--- DATA Enclosed Below ---
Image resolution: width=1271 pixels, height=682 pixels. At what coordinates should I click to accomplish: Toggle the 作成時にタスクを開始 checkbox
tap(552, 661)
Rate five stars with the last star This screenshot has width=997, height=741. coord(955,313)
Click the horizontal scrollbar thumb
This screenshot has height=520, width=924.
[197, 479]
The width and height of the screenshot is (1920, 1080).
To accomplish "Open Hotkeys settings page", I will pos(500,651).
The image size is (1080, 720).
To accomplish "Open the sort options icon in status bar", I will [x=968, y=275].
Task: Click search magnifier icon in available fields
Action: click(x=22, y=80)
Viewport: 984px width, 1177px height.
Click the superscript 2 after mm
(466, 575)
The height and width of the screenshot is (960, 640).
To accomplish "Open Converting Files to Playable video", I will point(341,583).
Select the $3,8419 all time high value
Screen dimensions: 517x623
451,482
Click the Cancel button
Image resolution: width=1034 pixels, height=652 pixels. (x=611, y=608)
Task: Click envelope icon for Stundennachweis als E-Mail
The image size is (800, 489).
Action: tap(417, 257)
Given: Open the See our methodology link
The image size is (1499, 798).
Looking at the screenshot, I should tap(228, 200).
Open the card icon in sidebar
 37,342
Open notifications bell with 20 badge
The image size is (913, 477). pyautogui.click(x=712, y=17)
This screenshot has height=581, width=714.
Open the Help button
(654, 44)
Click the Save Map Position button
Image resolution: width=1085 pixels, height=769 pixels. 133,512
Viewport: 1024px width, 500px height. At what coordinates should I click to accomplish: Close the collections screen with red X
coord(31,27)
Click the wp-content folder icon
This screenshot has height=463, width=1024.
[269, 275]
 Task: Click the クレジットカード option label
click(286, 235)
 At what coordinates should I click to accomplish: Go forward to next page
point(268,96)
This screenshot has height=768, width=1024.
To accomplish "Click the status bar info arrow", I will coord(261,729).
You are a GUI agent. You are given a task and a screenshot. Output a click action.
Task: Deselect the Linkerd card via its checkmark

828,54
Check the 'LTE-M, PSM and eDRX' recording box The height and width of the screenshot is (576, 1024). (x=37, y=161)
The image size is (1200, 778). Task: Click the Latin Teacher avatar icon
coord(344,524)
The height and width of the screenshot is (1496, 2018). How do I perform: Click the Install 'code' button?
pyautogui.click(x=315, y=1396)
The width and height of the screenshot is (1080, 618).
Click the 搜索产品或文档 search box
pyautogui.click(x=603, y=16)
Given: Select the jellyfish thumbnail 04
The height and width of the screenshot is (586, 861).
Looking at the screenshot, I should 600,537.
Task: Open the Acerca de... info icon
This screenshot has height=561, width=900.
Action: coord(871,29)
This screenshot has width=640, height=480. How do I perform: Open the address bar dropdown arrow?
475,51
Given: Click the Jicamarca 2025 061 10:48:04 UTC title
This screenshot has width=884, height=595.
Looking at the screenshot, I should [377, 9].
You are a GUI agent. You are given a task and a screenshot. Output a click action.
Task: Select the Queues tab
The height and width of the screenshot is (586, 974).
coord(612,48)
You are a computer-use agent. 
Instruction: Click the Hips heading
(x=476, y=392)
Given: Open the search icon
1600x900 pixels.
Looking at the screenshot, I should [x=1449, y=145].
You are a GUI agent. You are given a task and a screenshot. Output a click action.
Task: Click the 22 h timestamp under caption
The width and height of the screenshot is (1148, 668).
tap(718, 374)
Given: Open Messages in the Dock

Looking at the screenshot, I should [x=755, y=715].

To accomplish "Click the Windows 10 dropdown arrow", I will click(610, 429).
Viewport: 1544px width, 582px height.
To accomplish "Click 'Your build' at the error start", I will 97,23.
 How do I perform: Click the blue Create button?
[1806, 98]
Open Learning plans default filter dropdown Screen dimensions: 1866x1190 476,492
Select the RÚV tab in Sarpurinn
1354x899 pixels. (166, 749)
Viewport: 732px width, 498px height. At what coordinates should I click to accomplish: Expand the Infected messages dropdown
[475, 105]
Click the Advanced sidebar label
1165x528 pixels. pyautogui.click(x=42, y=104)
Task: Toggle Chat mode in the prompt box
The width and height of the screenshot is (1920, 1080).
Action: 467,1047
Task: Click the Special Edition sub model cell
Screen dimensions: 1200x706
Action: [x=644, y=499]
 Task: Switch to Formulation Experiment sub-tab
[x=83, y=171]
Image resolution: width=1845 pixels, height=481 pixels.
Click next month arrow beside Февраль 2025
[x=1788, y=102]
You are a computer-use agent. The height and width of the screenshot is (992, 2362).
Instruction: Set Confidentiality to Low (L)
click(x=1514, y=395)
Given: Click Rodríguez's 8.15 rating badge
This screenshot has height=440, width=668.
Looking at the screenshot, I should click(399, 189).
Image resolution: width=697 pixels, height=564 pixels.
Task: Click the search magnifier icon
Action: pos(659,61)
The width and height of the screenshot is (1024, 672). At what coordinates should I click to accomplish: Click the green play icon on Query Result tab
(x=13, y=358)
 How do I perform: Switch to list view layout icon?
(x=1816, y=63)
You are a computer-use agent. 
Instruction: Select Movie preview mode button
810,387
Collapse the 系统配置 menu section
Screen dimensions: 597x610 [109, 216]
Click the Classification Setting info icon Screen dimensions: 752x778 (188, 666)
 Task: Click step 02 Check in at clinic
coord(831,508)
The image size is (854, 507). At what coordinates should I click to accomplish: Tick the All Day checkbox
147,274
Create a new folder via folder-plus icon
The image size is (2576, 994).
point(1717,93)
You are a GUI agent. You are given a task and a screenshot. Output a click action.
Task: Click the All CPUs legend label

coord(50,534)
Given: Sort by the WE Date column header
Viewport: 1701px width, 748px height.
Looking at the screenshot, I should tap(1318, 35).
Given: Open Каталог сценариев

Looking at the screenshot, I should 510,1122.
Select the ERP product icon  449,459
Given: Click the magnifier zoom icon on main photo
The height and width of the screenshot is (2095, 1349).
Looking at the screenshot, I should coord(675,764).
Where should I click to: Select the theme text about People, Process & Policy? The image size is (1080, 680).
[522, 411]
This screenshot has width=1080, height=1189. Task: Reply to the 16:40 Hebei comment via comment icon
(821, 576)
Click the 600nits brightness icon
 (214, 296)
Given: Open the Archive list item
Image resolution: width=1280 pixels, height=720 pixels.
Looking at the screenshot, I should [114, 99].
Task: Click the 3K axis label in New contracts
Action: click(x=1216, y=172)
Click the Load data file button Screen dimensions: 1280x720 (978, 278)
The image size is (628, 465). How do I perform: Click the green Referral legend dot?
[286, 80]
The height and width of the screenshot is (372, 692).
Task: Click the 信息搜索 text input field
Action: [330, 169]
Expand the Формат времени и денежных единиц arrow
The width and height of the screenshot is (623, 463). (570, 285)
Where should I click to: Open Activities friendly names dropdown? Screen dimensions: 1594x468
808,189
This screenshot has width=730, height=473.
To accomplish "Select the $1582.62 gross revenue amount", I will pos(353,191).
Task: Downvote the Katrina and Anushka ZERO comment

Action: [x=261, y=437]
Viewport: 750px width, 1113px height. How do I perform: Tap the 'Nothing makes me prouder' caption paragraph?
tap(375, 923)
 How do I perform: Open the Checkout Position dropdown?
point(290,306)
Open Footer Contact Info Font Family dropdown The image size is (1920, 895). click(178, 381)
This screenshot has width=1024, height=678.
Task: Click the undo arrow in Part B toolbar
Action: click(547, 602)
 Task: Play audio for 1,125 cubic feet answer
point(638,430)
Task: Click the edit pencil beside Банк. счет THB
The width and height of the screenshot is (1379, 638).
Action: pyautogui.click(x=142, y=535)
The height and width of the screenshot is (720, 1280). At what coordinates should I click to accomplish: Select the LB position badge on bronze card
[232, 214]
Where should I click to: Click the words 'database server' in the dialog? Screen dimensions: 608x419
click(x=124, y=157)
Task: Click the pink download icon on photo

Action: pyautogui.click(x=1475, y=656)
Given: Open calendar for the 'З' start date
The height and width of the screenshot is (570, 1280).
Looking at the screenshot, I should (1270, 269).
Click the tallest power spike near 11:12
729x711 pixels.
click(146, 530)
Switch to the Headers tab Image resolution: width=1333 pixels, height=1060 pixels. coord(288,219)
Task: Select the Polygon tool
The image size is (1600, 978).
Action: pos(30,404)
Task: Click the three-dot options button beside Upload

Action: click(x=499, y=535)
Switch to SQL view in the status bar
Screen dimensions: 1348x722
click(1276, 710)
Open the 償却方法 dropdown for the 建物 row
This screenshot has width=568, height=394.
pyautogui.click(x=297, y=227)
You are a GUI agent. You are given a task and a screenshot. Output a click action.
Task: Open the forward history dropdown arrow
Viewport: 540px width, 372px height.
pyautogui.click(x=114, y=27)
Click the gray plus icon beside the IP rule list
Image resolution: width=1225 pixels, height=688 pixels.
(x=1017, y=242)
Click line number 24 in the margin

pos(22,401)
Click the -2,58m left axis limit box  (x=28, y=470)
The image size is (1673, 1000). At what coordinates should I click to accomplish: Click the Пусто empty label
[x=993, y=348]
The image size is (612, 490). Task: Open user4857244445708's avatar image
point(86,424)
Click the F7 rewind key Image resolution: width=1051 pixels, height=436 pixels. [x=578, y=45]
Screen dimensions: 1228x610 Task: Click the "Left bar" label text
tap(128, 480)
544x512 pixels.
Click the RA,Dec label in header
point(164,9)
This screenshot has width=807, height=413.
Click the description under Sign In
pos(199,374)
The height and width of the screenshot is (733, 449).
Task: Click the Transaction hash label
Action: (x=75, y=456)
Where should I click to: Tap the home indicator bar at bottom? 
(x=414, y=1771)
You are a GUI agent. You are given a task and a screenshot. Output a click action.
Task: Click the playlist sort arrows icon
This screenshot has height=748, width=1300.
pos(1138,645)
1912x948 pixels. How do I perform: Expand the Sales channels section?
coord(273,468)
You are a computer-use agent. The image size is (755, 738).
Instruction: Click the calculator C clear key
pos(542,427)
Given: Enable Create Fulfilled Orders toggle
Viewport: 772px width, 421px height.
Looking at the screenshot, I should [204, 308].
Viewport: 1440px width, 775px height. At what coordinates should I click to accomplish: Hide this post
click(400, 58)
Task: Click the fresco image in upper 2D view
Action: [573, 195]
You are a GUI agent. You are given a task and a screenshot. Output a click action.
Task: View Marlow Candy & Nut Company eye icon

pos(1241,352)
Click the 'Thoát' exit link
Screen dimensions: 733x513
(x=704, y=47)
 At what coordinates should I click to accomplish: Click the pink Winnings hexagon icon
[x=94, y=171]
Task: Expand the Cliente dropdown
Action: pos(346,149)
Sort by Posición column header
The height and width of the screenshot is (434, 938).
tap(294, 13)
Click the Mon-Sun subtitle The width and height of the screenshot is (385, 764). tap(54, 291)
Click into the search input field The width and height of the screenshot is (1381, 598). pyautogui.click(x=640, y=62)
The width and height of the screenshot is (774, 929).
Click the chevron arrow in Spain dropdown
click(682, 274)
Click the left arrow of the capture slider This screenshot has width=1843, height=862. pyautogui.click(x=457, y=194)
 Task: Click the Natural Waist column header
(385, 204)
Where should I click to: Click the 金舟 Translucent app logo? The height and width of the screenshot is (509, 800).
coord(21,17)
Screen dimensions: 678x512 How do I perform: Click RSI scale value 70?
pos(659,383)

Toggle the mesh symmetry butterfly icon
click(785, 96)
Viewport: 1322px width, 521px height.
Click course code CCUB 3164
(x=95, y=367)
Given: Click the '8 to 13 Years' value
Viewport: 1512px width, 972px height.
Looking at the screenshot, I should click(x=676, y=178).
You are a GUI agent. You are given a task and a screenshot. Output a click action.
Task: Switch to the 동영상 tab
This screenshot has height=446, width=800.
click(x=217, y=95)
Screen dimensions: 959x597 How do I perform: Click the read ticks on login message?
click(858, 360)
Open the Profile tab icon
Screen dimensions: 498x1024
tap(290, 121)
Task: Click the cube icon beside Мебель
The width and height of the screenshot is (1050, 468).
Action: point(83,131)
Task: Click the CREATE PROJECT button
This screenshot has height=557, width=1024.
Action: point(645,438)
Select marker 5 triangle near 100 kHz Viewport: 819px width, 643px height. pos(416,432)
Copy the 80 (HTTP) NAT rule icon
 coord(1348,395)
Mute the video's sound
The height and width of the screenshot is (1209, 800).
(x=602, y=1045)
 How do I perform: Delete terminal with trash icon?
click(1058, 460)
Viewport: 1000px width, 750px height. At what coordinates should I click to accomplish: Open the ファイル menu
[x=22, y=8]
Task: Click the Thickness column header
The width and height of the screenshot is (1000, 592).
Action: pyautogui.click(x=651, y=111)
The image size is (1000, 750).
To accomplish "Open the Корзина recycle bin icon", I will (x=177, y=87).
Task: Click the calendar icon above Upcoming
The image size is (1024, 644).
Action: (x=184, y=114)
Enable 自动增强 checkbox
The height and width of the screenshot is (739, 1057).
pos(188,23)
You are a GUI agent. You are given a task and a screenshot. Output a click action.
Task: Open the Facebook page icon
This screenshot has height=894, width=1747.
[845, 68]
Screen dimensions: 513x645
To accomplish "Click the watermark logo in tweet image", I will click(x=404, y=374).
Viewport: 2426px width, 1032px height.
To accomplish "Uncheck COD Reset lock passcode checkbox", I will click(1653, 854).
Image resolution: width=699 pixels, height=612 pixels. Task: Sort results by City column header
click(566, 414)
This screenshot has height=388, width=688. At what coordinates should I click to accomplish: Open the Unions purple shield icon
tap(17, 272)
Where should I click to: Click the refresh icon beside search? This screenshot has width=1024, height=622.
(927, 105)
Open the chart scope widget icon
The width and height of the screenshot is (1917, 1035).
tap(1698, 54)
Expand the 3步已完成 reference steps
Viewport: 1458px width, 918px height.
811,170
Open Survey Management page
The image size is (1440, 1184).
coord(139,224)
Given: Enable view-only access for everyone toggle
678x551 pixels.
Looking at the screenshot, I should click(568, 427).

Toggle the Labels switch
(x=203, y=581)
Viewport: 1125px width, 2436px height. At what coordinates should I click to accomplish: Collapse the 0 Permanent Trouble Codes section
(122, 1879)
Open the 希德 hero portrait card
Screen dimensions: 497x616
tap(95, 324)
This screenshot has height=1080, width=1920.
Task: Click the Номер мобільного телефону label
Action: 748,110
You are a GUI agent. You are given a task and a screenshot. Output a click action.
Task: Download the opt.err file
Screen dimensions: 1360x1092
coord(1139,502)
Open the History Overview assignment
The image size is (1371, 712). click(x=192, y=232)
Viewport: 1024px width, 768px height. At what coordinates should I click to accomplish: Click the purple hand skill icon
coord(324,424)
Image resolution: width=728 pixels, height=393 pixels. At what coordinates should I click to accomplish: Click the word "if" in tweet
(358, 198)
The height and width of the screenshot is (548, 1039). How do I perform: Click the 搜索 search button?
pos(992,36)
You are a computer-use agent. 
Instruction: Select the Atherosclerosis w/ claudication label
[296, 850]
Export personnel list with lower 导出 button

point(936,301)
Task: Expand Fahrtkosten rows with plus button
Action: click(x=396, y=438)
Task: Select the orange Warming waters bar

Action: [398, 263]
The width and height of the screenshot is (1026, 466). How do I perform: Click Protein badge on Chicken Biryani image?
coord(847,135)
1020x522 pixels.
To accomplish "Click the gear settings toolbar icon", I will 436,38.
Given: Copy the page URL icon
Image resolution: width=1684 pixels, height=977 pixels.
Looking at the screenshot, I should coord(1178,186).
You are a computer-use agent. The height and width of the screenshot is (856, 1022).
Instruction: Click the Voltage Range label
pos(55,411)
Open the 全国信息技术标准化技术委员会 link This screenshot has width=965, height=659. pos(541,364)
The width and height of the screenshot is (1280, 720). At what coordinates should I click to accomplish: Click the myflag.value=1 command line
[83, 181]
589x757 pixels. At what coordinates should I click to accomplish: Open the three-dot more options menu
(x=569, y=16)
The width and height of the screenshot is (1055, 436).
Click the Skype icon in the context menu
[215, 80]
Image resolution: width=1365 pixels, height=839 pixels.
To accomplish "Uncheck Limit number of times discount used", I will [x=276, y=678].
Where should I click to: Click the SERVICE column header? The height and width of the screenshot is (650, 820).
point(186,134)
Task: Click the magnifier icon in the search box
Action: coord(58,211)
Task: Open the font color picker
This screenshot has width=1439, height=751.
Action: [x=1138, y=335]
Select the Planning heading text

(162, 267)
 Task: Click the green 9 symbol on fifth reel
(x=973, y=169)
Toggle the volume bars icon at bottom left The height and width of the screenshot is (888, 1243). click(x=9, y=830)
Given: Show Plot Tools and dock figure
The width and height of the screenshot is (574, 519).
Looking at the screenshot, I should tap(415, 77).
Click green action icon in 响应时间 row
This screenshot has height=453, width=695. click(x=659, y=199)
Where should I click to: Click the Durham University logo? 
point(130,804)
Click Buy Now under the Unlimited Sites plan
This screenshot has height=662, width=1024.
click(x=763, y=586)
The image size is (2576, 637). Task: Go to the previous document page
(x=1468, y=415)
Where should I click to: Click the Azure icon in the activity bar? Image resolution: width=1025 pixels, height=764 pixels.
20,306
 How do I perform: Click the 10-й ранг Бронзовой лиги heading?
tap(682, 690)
--- End of Enclosed DATA ---
Looking at the records above, return exactly the lines from the line with "Instruction: Click the Voltage Range label" to the line with "Open the 全国信息技术标准化技术委员会", both ends included.

** SOLUTION BELOW **
Instruction: Click the Voltage Range label
pos(55,411)
Open the 全国信息技术标准化技术委员会 link This screenshot has width=965, height=659. pos(541,364)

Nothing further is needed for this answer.